**Stored items:**
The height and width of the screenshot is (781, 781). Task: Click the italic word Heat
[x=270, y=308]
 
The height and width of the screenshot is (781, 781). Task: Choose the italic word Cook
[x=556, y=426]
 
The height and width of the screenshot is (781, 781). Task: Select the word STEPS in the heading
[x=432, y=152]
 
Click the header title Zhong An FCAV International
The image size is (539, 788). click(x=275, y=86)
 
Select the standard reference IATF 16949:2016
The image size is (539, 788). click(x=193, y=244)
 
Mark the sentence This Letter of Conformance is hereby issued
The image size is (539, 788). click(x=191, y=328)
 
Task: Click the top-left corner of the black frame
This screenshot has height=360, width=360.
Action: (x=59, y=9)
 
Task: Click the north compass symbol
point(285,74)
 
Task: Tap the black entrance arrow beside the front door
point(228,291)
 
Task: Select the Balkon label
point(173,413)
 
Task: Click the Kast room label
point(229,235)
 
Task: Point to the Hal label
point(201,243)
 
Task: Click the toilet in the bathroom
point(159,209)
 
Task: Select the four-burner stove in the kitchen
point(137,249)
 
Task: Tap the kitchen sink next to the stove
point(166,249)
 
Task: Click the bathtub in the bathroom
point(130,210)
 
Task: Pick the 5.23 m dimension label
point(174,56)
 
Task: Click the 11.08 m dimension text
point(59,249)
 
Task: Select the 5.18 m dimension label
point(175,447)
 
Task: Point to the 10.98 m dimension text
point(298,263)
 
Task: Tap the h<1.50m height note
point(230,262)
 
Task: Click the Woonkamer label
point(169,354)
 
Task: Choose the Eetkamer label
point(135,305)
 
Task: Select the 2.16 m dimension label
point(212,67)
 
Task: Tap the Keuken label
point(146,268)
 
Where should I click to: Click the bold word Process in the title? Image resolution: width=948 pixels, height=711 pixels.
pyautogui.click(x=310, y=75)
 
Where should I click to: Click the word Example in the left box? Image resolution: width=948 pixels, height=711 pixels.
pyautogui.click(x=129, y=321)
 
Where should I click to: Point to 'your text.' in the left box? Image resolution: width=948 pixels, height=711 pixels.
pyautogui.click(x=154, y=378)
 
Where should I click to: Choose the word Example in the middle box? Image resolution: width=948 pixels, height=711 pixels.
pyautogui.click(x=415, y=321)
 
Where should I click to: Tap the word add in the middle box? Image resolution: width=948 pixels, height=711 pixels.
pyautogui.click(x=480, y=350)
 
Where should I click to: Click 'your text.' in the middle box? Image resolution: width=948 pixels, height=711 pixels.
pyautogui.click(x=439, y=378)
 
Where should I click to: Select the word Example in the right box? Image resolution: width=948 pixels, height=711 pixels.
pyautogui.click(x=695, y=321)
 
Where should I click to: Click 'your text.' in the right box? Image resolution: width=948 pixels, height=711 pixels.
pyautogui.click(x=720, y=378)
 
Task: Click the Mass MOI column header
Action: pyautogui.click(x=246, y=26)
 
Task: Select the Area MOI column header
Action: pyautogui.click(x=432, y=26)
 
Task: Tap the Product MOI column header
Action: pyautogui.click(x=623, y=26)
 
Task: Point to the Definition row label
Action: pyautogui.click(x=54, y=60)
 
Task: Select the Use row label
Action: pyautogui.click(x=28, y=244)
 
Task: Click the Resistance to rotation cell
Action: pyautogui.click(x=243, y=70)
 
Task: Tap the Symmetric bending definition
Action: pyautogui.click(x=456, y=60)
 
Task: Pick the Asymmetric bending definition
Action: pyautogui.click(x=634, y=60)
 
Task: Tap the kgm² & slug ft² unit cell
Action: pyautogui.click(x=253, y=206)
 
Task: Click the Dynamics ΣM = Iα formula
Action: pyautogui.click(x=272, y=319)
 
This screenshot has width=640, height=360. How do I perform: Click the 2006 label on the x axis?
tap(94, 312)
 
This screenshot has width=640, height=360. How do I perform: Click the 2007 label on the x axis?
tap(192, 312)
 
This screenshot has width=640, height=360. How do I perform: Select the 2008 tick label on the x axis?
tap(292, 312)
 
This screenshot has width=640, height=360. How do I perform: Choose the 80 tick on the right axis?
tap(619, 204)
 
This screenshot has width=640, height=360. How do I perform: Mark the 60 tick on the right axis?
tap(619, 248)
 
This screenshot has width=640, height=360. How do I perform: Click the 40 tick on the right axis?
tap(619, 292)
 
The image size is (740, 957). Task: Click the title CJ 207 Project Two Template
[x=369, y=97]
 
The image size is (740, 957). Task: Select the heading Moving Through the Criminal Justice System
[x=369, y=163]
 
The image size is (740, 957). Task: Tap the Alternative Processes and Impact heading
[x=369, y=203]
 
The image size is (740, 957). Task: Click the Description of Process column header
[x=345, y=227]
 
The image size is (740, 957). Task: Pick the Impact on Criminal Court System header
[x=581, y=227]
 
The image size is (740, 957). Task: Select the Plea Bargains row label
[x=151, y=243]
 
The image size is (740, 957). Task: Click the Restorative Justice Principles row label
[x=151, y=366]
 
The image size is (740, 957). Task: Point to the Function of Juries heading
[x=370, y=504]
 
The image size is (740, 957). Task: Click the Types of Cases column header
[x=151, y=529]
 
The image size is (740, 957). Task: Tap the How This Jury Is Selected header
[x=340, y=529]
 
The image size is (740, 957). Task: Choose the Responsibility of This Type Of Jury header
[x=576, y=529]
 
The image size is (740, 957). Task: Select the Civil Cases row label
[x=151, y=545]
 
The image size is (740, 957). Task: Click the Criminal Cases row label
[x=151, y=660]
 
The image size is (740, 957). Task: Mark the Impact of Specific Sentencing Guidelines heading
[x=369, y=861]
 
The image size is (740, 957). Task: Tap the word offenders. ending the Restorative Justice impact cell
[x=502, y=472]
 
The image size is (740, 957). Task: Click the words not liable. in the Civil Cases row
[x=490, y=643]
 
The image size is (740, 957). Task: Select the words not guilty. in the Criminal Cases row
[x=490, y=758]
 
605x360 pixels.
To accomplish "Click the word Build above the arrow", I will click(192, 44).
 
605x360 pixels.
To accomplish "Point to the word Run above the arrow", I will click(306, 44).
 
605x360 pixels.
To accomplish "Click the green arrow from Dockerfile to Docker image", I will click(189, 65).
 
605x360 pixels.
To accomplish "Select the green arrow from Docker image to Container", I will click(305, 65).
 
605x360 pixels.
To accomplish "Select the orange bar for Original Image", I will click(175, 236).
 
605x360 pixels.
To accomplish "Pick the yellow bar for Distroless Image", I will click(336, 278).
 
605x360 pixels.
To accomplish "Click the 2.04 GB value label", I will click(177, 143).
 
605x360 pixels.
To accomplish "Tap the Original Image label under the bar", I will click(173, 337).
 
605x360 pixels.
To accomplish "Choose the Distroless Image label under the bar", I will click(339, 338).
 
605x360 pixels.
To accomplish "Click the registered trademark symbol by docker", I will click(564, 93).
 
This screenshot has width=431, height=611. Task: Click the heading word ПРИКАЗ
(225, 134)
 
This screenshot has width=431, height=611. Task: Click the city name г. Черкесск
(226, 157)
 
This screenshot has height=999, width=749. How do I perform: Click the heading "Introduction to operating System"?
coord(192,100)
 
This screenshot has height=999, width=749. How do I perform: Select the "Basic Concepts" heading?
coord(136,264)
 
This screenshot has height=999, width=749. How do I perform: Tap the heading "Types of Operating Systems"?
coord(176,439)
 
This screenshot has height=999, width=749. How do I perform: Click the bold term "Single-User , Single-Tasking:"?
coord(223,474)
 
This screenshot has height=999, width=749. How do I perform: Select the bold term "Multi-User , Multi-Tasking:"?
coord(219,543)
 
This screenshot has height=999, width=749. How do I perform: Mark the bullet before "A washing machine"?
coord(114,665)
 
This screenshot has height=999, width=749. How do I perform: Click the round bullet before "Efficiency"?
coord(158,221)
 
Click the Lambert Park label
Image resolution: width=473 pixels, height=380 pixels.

**Directions:**
Write out every one of the rows above, character for character.

**Solved exercise:**
The height and width of the screenshot is (781, 781). Task: Click the italic word Heat
[x=270, y=308]
 
The height and width of the screenshot is (781, 781). Task: Choose the italic word Cook
[x=556, y=426]
 
The height and width of the screenshot is (781, 781). Task: Select the word STEPS in the heading
[x=432, y=152]
 
Click the header title Zhong An FCAV International
The image size is (539, 788). click(x=275, y=86)
 
Select the standard reference IATF 16949:2016
The image size is (539, 788). click(x=193, y=244)
 
Mark the sentence This Letter of Conformance is hereby issued
The image size is (539, 788). click(x=191, y=328)
 
Task: Click the top-left corner of the black frame
This screenshot has height=360, width=360.
Action: (x=59, y=9)
 
Task: Click the north compass symbol
point(285,74)
 
Task: Tap the black entrance arrow beside the front door
point(228,291)
 
Task: Select the Balkon label
point(173,413)
 
Task: Click the Kast room label
point(229,235)
 
Task: Point to the Hal label
point(201,243)
 
Task: Click the toilet in the bathroom
point(159,209)
 
Task: Select the four-burner stove in the kitchen
point(137,249)
 
Task: Tap the kitchen sink next to the stove
point(166,249)
 
Task: Click the bathtub in the bathroom
point(130,210)
 
Task: Pick the 5.23 m dimension label
point(174,56)
 
Task: Click the 11.08 m dimension text
point(59,249)
 
Task: Select the 5.18 m dimension label
point(175,447)
 
Task: Point to the 10.98 m dimension text
point(298,263)
 
Task: Tap the h<1.50m height note
point(230,262)
 
Task: Click the Woonkamer label
point(169,354)
 
Task: Choose the Eetkamer label
point(135,305)
 
Task: Select the 2.16 m dimension label
point(212,67)
 
Task: Tap the Keuken label
point(146,268)
 
Where should I click to: Click the bold word Process in the title? Image resolution: width=948 pixels, height=711 pixels.
pyautogui.click(x=310, y=75)
 
Where should I click to: Click the word Example in the left box? Image resolution: width=948 pixels, height=711 pixels.
pyautogui.click(x=129, y=321)
 
Where should I click to: Point to 'your text.' in the left box? Image resolution: width=948 pixels, height=711 pixels.
pyautogui.click(x=154, y=378)
 
Where should I click to: Choose the word Example in the middle box? Image resolution: width=948 pixels, height=711 pixels.
pyautogui.click(x=415, y=321)
 
Where should I click to: Tap the word add in the middle box? Image resolution: width=948 pixels, height=711 pixels.
pyautogui.click(x=480, y=350)
 
Where should I click to: Click 'your text.' in the middle box? Image resolution: width=948 pixels, height=711 pixels.
pyautogui.click(x=439, y=378)
 
Where should I click to: Select the word Example in the right box? Image resolution: width=948 pixels, height=711 pixels.
pyautogui.click(x=695, y=321)
 
Where should I click to: Click 'your text.' in the right box? Image resolution: width=948 pixels, height=711 pixels.
pyautogui.click(x=720, y=378)
 
Task: Click the Mass MOI column header
Action: pyautogui.click(x=246, y=26)
 
Task: Select the Area MOI column header
Action: pyautogui.click(x=432, y=26)
 
Task: Tap the Product MOI column header
Action: pyautogui.click(x=623, y=26)
 
Task: Point to the Definition row label
Action: pyautogui.click(x=54, y=60)
 
Task: Select the Use row label
Action: pyautogui.click(x=28, y=244)
 
Task: Click the Resistance to rotation cell
Action: pyautogui.click(x=243, y=70)
 
Task: Tap the Symmetric bending definition
Action: pyautogui.click(x=456, y=60)
 
Task: Pick the Asymmetric bending definition
Action: pyautogui.click(x=634, y=60)
 
Task: Tap the kgm² & slug ft² unit cell
Action: pyautogui.click(x=253, y=206)
 
Task: Click the Dynamics ΣM = Iα formula
Action: pyautogui.click(x=272, y=319)
 
This screenshot has width=640, height=360. How do I perform: Click the 2006 label on the x axis?
tap(94, 312)
 
This screenshot has width=640, height=360. How do I perform: Click the 2007 label on the x axis?
tap(192, 312)
 
This screenshot has width=640, height=360. How do I perform: Select the 2008 tick label on the x axis?
tap(292, 312)
 
This screenshot has width=640, height=360. How do I perform: Choose the 80 tick on the right axis?
tap(619, 204)
 
This screenshot has width=640, height=360. How do I perform: Mark the 60 tick on the right axis?
tap(619, 248)
 
This screenshot has width=640, height=360. How do I perform: Click the 40 tick on the right axis?
tap(619, 292)
 
The image size is (740, 957). Task: Click the title CJ 207 Project Two Template
[x=369, y=97]
 
The image size is (740, 957). Task: Select the heading Moving Through the Criminal Justice System
[x=369, y=163]
 
The image size is (740, 957). Task: Tap the Alternative Processes and Impact heading
[x=369, y=203]
 
The image size is (740, 957). Task: Click the Description of Process column header
[x=345, y=227]
 
The image size is (740, 957). Task: Pick the Impact on Criminal Court System header
[x=581, y=227]
 
The image size is (740, 957). Task: Select the Plea Bargains row label
[x=151, y=243]
 
The image size is (740, 957). Task: Click the Restorative Justice Principles row label
[x=151, y=366]
 
The image size is (740, 957). Task: Point to the Function of Juries heading
[x=370, y=504]
 
The image size is (740, 957). Task: Click the Types of Cases column header
[x=151, y=529]
 
The image size is (740, 957). Task: Tap the How This Jury Is Selected header
[x=340, y=529]
 
The image size is (740, 957). Task: Choose the Responsibility of This Type Of Jury header
[x=576, y=529]
 
The image size is (740, 957). Task: Select the Civil Cases row label
[x=151, y=545]
 
The image size is (740, 957). Task: Click the Criminal Cases row label
[x=151, y=660]
 
The image size is (740, 957). Task: Mark the Impact of Specific Sentencing Guidelines heading
[x=369, y=861]
 
The image size is (740, 957). Task: Tap the word offenders. ending the Restorative Justice impact cell
[x=502, y=472]
 
The image size is (740, 957). Task: Click the words not liable. in the Civil Cases row
[x=490, y=643]
 
The image size is (740, 957). Task: Select the words not guilty. in the Criminal Cases row
[x=490, y=758]
 
605x360 pixels.
To accomplish "Click the word Build above the arrow", I will click(192, 44).
 
605x360 pixels.
To accomplish "Point to the word Run above the arrow", I will click(306, 44).
 
605x360 pixels.
To accomplish "Click the green arrow from Dockerfile to Docker image", I will click(189, 65).
 
605x360 pixels.
To accomplish "Select the green arrow from Docker image to Container", I will click(305, 65).
 
605x360 pixels.
To accomplish "Select the orange bar for Original Image", I will click(175, 236).
 
605x360 pixels.
To accomplish "Pick the yellow bar for Distroless Image", I will click(336, 278).
 
605x360 pixels.
To accomplish "Click the 2.04 GB value label", I will click(177, 143).
 
605x360 pixels.
To accomplish "Tap the Original Image label under the bar", I will click(173, 337).
 
605x360 pixels.
To accomplish "Choose the Distroless Image label under the bar", I will click(339, 338).
 
605x360 pixels.
To accomplish "Click the registered trademark symbol by docker", I will click(564, 93).
 
This screenshot has width=431, height=611. Task: Click the heading word ПРИКАЗ
(225, 134)
 
This screenshot has width=431, height=611. Task: Click the city name г. Черкесск
(226, 157)
 
This screenshot has height=999, width=749. How do I perform: Click the heading "Introduction to operating System"?
coord(192,100)
 
This screenshot has height=999, width=749. How do I perform: Select the "Basic Concepts" heading?
coord(136,264)
 
This screenshot has height=999, width=749. How do I perform: Tap the heading "Types of Operating Systems"?
coord(176,439)
 
This screenshot has height=999, width=749. How do I perform: Click the bold term "Single-User , Single-Tasking:"?
coord(223,474)
 
This screenshot has height=999, width=749. How do I perform: Select the bold term "Multi-User , Multi-Tasking:"?
coord(219,543)
 
This screenshot has height=999, width=749. How do I perform: Mark the bullet before "A washing machine"?
coord(114,665)
 
This screenshot has height=999, width=749. How do I perform: Click the round bullet before "Efficiency"?
coord(158,221)
 
Click the Lambert Park label
Image resolution: width=473 pixels, height=380 pixels.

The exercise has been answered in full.